Cida já participou de um grupo dominado por homens e, depois, formou um grupo de rap com outras mulheres. A mensagem que buscavam passar? o empoderamento feminino e que as mulheres precisam se impor.

“Quando cantávamos, nós [mulheres] sempre ficávamos na condição de backing vocal. Nunca como protagonistas. Formamos um grupo com outras meninas da cena e buscamos levar a presença feminina no rap”, comentou Cida.

Novas narrativas e sotaques

No primeiro disco de Victor Xamã, “Janela”, ele abordou dúvidas e caminhos a serem seguidos. No segundo disco, “Verde Esmeralda, Cinza Granito”, ele trouxe como tema uma conversa do verde da mata com o concreto da cidade de Manaus.

“Todas as minhas músicas têm referências diretas ao Norte, a Manaus, à àgua. Em ‘Encontro das Águas’, uma das minhas músicas, falo de opiniões distintas de dois irmãos. Eu tento retratar as regiões específicas e cantar o que eu vivo também”, afirmou Xamã.
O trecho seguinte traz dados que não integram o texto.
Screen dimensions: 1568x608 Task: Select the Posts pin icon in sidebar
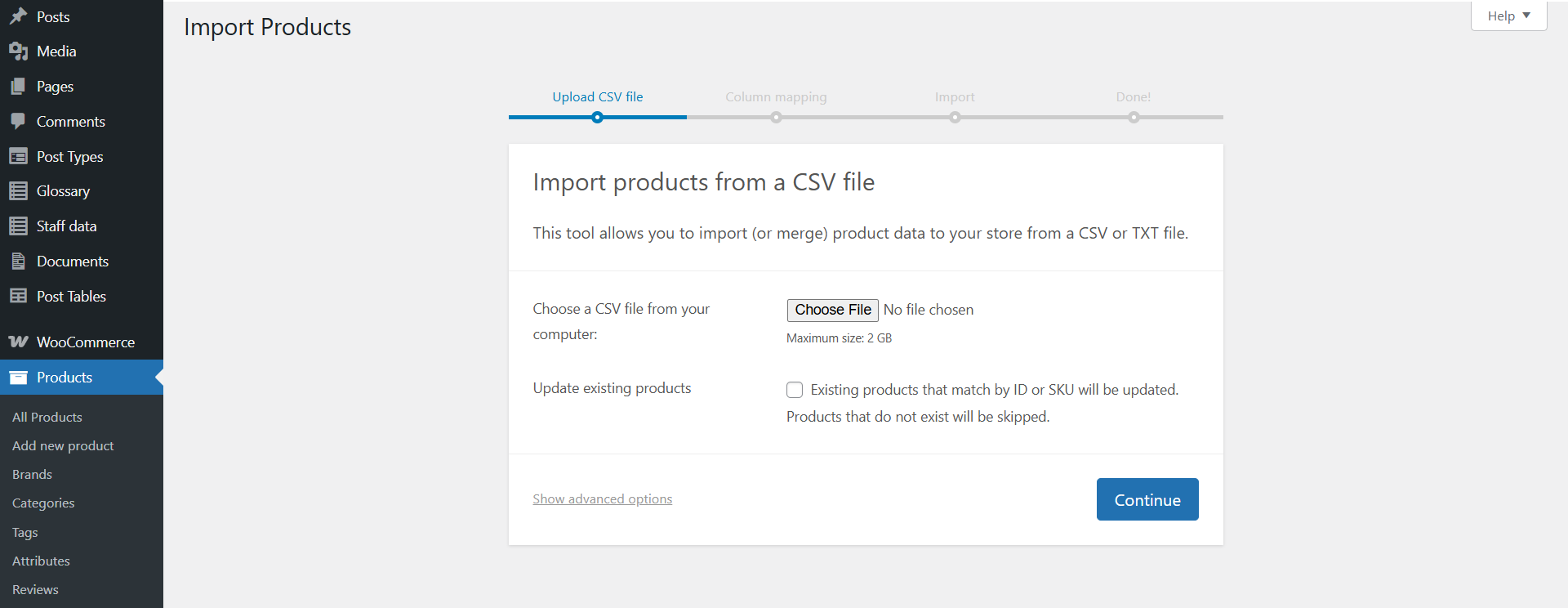(x=19, y=16)
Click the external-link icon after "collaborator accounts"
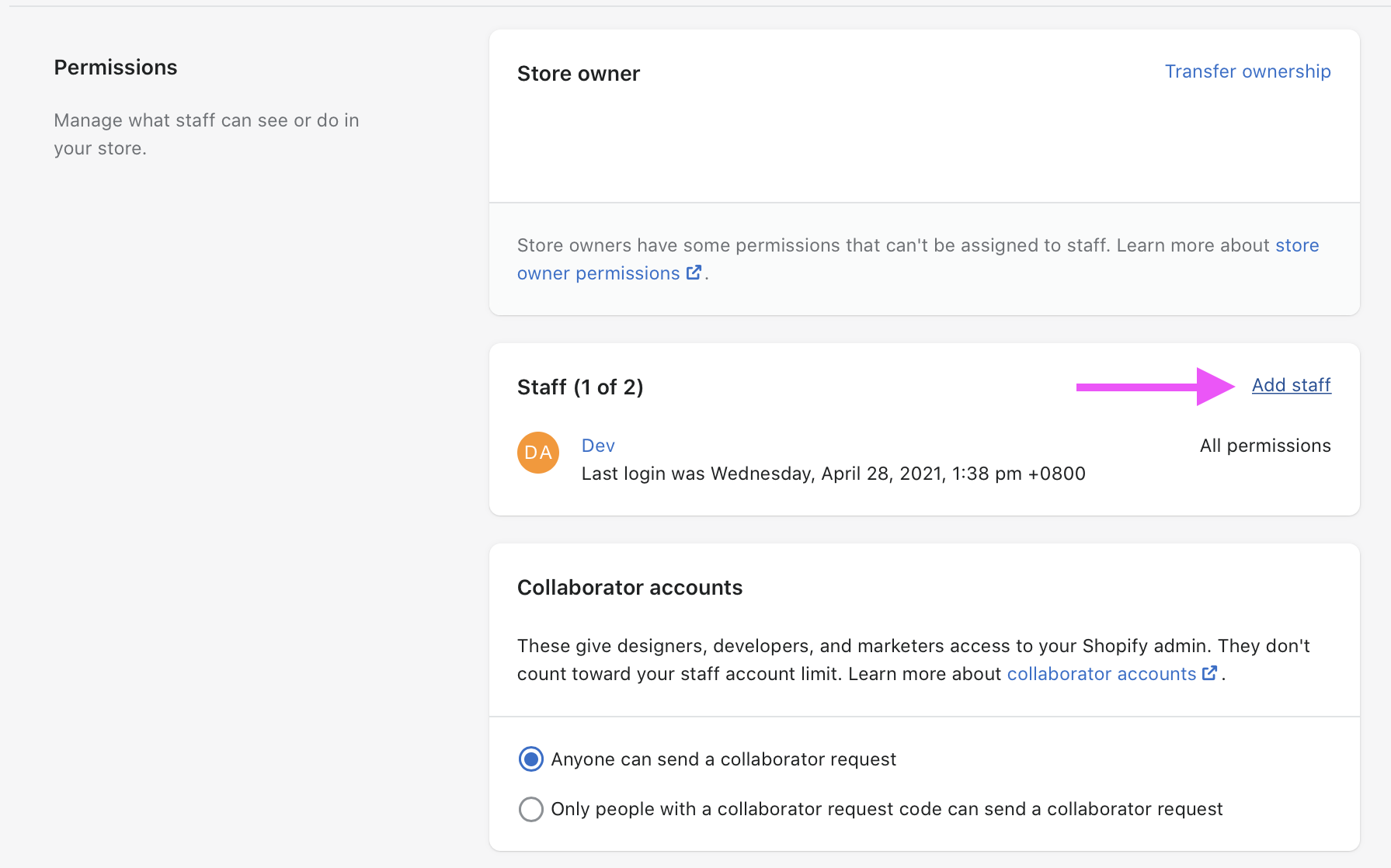1391x868 pixels. [1209, 673]
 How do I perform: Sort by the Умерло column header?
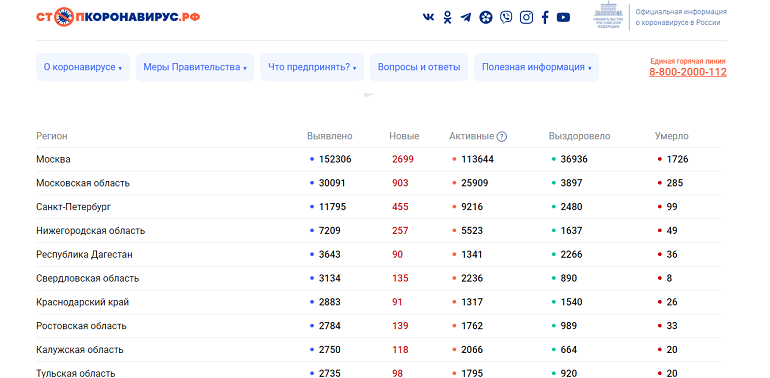(x=671, y=136)
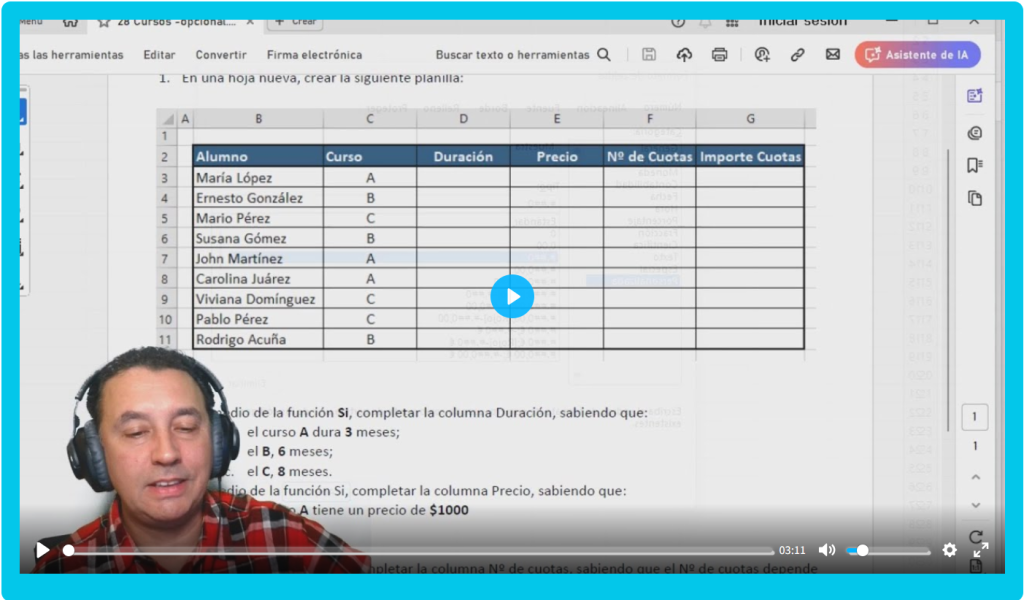Save the document with the floppy disk icon
1024x600 pixels.
[x=649, y=55]
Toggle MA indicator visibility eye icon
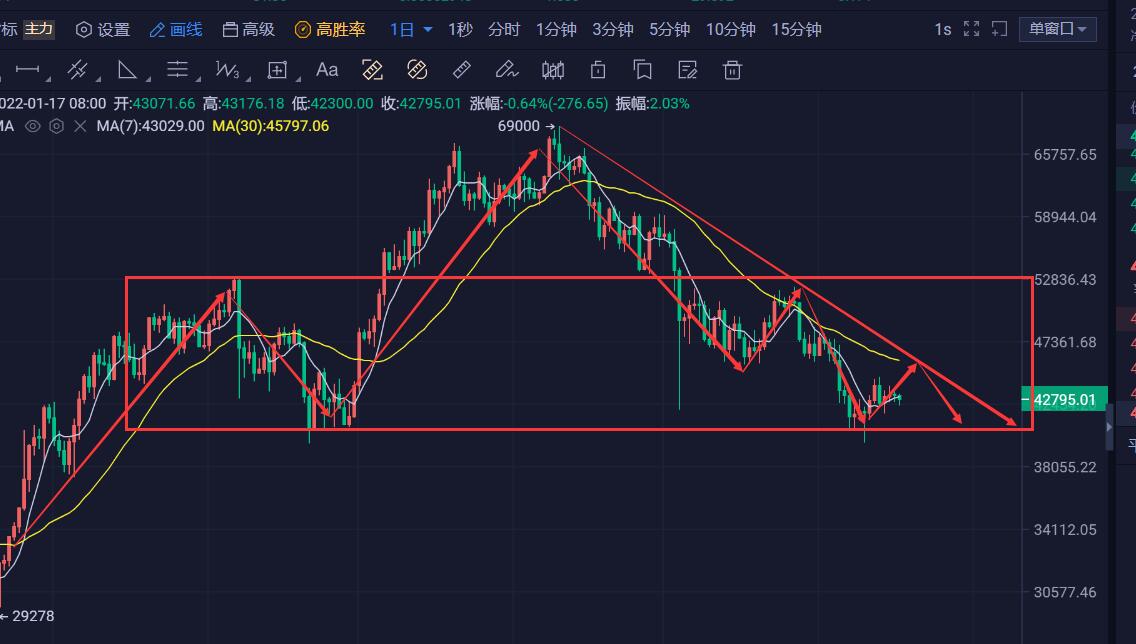The width and height of the screenshot is (1136, 644). pos(33,126)
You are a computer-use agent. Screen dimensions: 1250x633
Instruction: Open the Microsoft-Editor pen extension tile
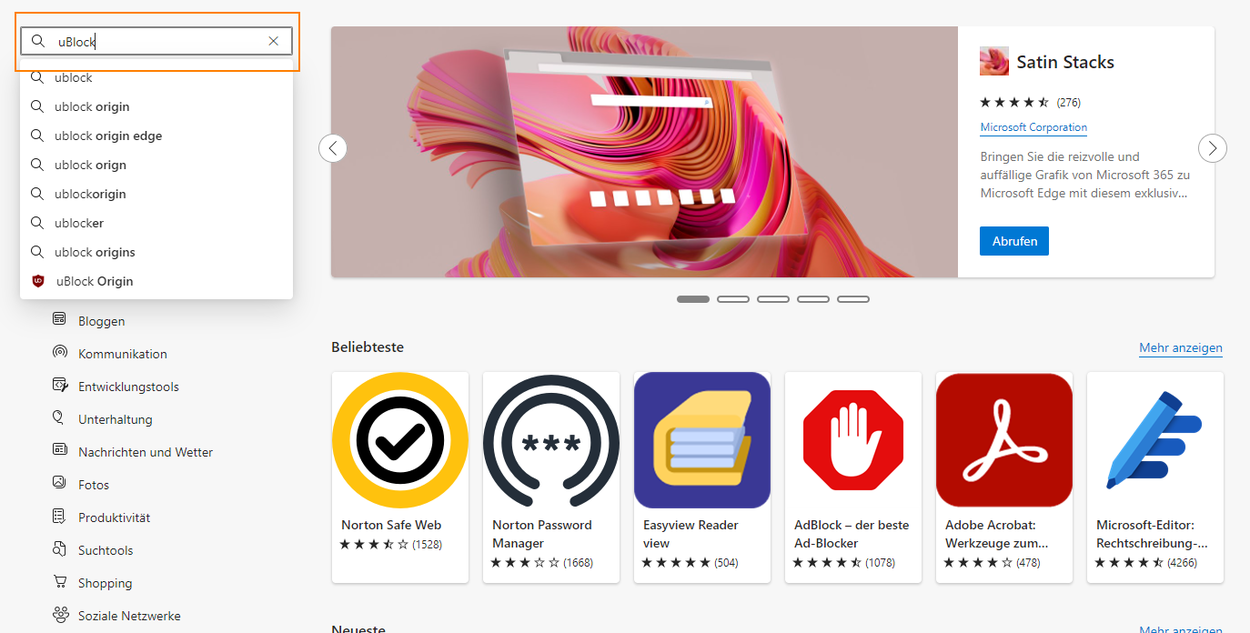click(x=1155, y=477)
Cida também busca retratar em suas rimas a cidade de Manaus. Para ela é essencial que o ritmo musical retrate de modo crítico o ambiente em que se vive, as experiências, além da luta por igualdade.

“Eu retrato muito as questões da minha cidade e minha origem. Eu busco trazer uma releitura de tudo isso com o feminismo. Busco levar uma reflexão quanto floresta, metrópole, as mazelas sociais. Tudo isso misturado com este pensamento, das mulheres no contexto social”, afirmou.

Incentivos e visibilidade

O rap em Manaus para as irmãs Lary Go e Strela, sobrevive com muito apoio e ajuda de quem as conhece. Elas acreditam que, quanto mais gente apoiar o cenário e buscar ajudar os artistas, o futuro épode ser mais promissor para o ritmo na capital.

“Nós começamos a nos apresentar em alguns locais. Pessoas nos viam e já nos ofereciam ajuda. Isso foi muito importante. Recentemente, recebemos a proposta de alguns alunos de uma faculdade que se ofereceram para gravarem um clipe nosso. Sempre corremos atrás de patrocínios e essas ajudas que surgem são bem importantes”, comentaram as irmãs.

Diferente do eixo Rio-São Paulo, as irmãs veem que Manaus ainda precisa subir degraus para ganhar espaço no cenário brasileiro. Segundo elas, a cidade e a Região Norte ainda têm participação tímida na cena. O que falta, sobretudo, é derrubar o preconceito que o estilo carrega.

“A mídia do rap está toda para lá. Não dão muita visibilidade para cá. Acreditamos que seja porque lá o cenário já está consolidado e tem muito mais gente pelo rap. Aqui a cultura ainda está crescendo. Têm pessoas que acham que não existe, outros fingem que não veem, outros não dão valor por acharem que é uma cultura marginalizada”, disseram.

Para Victor Xamã, o manauara ainda não tem tanto hábito de consumir o rap da Região Norte.

“Eles podem até ser grandes consumidores de rap nacional, mas vemos que ainda tem um impecílio para as pessoas consumirem o rap daqui. Mesmo assim, estamos conseguindo desconstruir com o tempo. Acho que, para você dominar o mundo, você precisa ser respeitado em sua casa. Temos que ganhar cada vez mais o respeito aqui da região”, completou Xamã.

Por conta da pouca visibilidade na mídia, do preconceito e falta de incentivo, acaba sendo natural que muitos fãs do estilo musical de Manaus desconheçam a cena do rap local e ouçam mais artistas “de fora”. Entretanto, para um estilo que confronta a realidade por essência, o que é assumir mais esse desafio, não é mesmo?